Um pouco da história da manufatura aditiva

28
Junho
 
 

As origens da manufatura aditiva ou impressão 3D, como também é conhecida, estão no Japão, mais precisamente no Instituto de Pesquisas de Nagoya. Lá, em 1981, portanto há quase 40 anos, o pesquisador Hideo Kodama teve a ideia de fazer uma impressão tridimensional, inspirado pela tecnologia de polímero fotoendurecido.

A ideia de Kodama, porém, só se tornou realidade 12 anos mais tarde quando o MIT (Massachusetts Institute of Technology) desenvolveu o primeiro processo de leito de pó usando os cabeçotes de uma impressora jato de tinta – eis porque a técnica também é conhecida como impressão 3D.

Desde então, foram introduzidos diversos termos para descrever o processo de usar uma impressora e um software CAD para produzir objetos camada a camada: manufatura aditiva, fabricação de forma livre, prototipagem rápida, manufatura em camadas e manufatura digital direta para citar apenas alguns.

Embora a maioria dos termos possa ser usada alternadamente, há uma exceção: enquanto prototipagem rápida significa produzir um protótipo de uma nova peça, a manufatura aditiva possibilita a produção tanto de protótipos quanto de peças finais.

Essa diferença é fundamental porque prototipagem rápida, normalmente, significa que o componente é produzido como uma cópia de algo que será produzido de maneira tradicional, usando a manufatura subtrativa. Já a manufatura aditiva abre uma infinidade de possibilidades de projetos sem as limitações da manufatura subtrativa.

Diversos materiais podem ser usados na manufatura aditiva. Polímeros e metais são os tipos mais comuns de materiais e são, especialmente, eficientes para a produção de baixo volume e redução do desperdício. Outros materiais com possibilidades são, por exemplo, materiais médicos e bioquímicos, vidro e até chocolate.

Para a manufatura aditiva em metal, peças com perfil complexo ou aquelas que precisam ser leves, como peças para aeronaves, carros, caminhões ou dispositivos médicos, encontrarão vantagens, enquanto os componentes com perfil mais simples ou aqueles em que o peso não é um problema, são melhor produzidas usando a manufatura tradicional, subtrativa.

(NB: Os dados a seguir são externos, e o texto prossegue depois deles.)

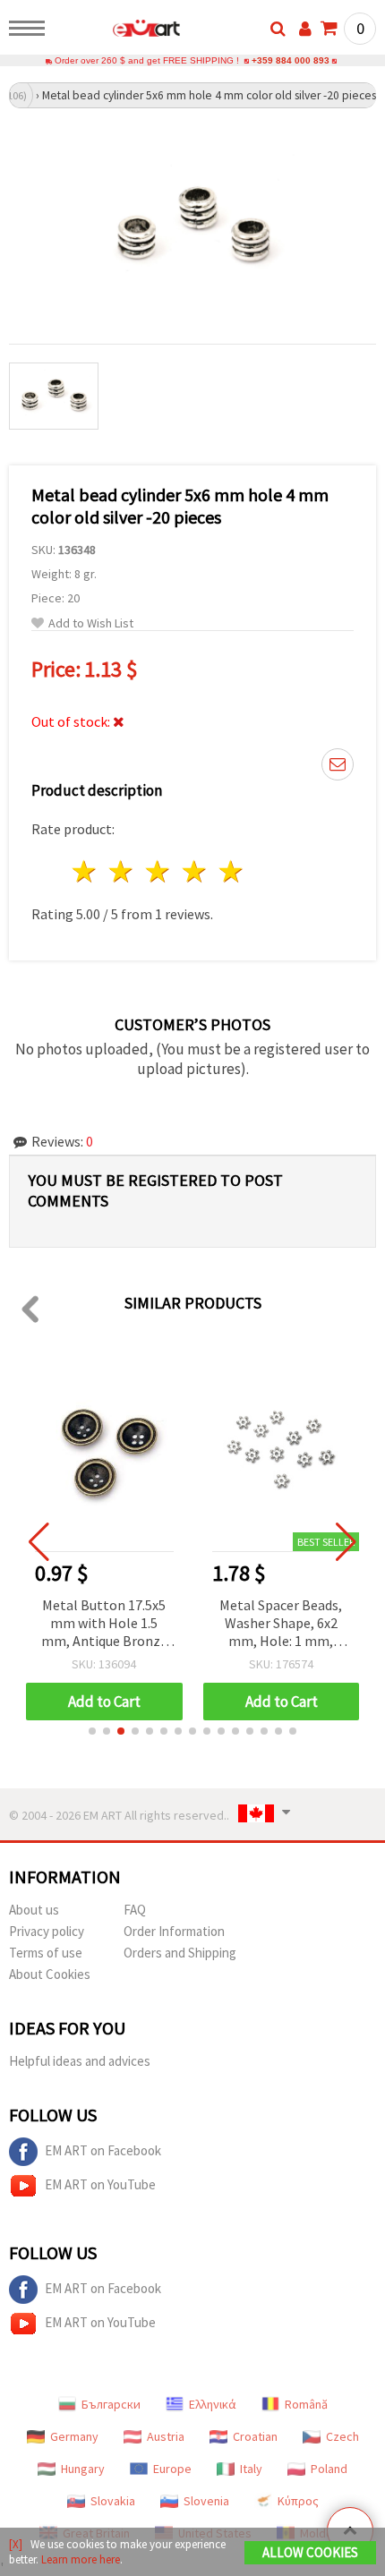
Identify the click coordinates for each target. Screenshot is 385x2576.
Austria (165, 2436)
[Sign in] (305, 28)
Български (111, 2404)
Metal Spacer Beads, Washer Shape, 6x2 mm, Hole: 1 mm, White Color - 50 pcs (280, 1624)
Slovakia (112, 2501)
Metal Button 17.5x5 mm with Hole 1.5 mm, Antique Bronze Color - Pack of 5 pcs (104, 1624)
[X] (15, 2544)
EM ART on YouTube (100, 2184)
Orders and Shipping (180, 1952)
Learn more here (80, 2559)
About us (34, 1909)
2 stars (122, 871)
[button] (92, 1731)
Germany (74, 2436)
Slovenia (206, 2501)
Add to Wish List (90, 623)
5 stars (231, 871)
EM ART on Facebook (103, 2150)
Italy (251, 2469)
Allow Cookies (310, 2552)
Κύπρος (298, 2501)
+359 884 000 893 (290, 60)
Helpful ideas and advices (79, 2060)
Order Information (174, 1931)
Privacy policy (46, 1931)
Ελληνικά (212, 2404)
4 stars (194, 871)
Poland (329, 2469)
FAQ (135, 1909)
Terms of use (45, 1952)
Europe (172, 2469)
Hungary (83, 2469)
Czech (342, 2436)
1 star (85, 871)
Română (306, 2404)
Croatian (255, 2436)
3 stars (159, 871)
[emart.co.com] (118, 31)
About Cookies (49, 1974)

Os setores aeroespacial e médico estão particularmente bem posicionados para ver o crescimento e o sucesso da manufatura aditiva, embora empresas de diversos ramos industriais possam ser beneficiar com o processo de manufatura aditiva.

Como o escopo do negócio para a manufatura aditiva se expande, há uma crescente necessidade de normas técnicas. Para atender a essa necessidade, a ISSO (International Organization for Standardization) e a ASTM International se uniram para criar a Estrutura de desenvolvimento de normas de manufatura aditiva com o objetivo de coordenar a criação de normas relacionadas a materiais, processos, equipamentos e propriedades de peças acabadas, bem como apoiar normas específicas para os setores aeroespacial, dispositivos médicos, automotivo entre outros.